• Required action: Pull every line of the entries that has the word "will".

══ Record set

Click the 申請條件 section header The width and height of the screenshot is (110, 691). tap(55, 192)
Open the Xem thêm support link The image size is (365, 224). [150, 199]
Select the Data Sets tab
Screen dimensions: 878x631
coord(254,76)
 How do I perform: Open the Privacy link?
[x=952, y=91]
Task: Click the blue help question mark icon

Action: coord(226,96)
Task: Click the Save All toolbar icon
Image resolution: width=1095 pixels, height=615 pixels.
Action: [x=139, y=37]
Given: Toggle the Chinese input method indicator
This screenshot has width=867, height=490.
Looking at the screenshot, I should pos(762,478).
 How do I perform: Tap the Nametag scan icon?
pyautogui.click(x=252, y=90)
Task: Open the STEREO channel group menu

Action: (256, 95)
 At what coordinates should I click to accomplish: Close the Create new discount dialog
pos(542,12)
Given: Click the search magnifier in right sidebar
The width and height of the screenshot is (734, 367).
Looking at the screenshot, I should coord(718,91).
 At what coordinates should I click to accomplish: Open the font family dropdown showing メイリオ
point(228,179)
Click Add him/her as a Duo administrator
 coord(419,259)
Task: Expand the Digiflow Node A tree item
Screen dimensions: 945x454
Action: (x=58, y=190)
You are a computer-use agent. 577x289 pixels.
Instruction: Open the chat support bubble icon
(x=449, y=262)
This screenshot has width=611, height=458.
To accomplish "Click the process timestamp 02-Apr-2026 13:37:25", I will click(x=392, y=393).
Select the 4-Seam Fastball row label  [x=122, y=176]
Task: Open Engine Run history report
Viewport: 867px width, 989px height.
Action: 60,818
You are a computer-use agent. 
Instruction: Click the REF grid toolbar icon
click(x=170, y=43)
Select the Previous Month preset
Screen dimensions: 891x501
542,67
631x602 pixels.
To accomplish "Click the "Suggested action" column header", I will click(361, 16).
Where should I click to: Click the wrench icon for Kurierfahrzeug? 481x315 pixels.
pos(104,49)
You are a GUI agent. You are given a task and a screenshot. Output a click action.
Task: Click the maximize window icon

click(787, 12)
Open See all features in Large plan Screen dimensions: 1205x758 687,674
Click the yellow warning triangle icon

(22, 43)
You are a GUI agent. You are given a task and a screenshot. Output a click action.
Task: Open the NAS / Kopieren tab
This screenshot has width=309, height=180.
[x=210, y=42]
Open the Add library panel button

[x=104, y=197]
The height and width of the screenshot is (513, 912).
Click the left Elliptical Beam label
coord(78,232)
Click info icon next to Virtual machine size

════

• Response:
To accomplish "Click the process timestamp 02-Apr-2026 13:37:25", I will click(x=392, y=393).
To accomplish "Click the "Suggested action" column header", I will click(361, 16).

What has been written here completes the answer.